There are some people especially those in middle or upper management levels who gladly assume that their jobs are as stable as a mountain and refuse to upgrade their skills. This is certainly not true according to a theory from Charles Darwin, the famous naturalist, geologist and biologist which states that "It is not the strongest species that will survive but those that are adaptable to changes". A good example to prove the trueness of this theory is the acquisition of NK, the once renowned mighty mobile phone manufacturer in the world. Its products were so wonderful that in its hay days, out of 10 persons walking on the streets, at least 7 of them owned its phone. Since its products were great and the company did not make any mistakes or wrong decisions, why did it end up in such a pathetic state? The reason was simply because the company was not well adaptable to changes. Although the company launched smart phones during the era when iPhone and smart phones from other technology firms became popular, its products were disappointing. The company failed to incorporate innovative features into their 3G smart phones like how it did to include famous games to its 2G mobile phones which took the world by storm. Worse of all, the Operating System and software installed on its smart phones were lacking in user friendliness and full of bugs. Obviously, the company failed to maintain innovation and quality by adapting to the changes of mobile phone technology transiting from 2G to 3G. This is clearly an example of the fittest species which was unable to adapt to changes and being eliminated eventually.
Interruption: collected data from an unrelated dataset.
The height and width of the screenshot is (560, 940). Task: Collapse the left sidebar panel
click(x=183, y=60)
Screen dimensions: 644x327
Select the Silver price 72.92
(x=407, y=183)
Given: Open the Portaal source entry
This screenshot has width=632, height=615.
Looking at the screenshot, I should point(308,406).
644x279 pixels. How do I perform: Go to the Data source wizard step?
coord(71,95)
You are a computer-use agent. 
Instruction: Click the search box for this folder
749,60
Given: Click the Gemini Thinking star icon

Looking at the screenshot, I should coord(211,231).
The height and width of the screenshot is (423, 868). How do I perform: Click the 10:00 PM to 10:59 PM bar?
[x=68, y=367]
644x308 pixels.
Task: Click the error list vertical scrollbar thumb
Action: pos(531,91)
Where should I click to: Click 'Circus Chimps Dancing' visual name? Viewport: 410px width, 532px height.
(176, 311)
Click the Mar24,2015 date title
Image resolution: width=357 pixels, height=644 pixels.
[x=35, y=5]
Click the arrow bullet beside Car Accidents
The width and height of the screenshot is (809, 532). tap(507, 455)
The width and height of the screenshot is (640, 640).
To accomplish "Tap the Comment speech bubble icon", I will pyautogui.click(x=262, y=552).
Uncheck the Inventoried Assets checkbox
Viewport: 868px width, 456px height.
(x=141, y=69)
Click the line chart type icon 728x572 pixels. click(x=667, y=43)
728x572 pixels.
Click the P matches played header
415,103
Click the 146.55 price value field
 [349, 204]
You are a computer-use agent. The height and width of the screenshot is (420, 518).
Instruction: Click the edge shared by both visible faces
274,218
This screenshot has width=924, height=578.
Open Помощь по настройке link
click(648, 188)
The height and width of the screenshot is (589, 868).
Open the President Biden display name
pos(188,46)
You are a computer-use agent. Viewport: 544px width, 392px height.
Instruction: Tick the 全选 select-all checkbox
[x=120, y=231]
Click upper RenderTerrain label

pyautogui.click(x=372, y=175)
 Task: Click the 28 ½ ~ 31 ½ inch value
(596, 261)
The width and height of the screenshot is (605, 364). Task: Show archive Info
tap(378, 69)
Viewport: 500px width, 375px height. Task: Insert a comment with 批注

As Singapore aspires to transform herself into a smart nation, many of her citizens and residents look forward to the benefits which the Internet of Things technology can offer. The government has been aggressively injecting funds for such projects and promoting awareness. However, the biggest obstacle in this transformation journey is probably the lacking in expertise. First of all, Engineering and IT have always been the least popular choice of study among the Institutes of Higher Learning in Singapore. A large portion of the students enrolled into the courses for these two technology related fields either achieved examination grades that do not qualify them for courses in more sought after fields (such as Business or Finance) or failed to secure a place in those courses which are more popular. Few students would choose technology related courses because of interest in this area. Due to the ongoing smart nation campaign, a lot of children as young as those in primary schools started learning basic programming but not many of them would eventually choose IT or Engineering related studies by the time they reach tertiary level in education. Secondly, although there are technology related students graduating every year, a large portion of graduates from technology related courses do not remain in the profession for long. The long working hours, unattractive salary and worse of all, little recognition forces most of them to switch to other professions. These factors resulted in an acute shortage of technology related professionals so much that the government has to accept foreigners to makeup the shortfall. The smart nation dream would most likely be a fantasy without people with the right skills to implement and support. Given such circumstances, development jobs which are outsourced to technology professions based overseas, quality control and communication becomes a challenge. Even after the project has been completed and the product successfully launched, it has to be supported by professions based locally for faster response. The route to a smart nation and thereafter certainly creates more technology related jobs for interested job seekers to fill. In fact, Singapore already has an oversupply of management professions and what is lacking most is technical positions waiting for people to fill.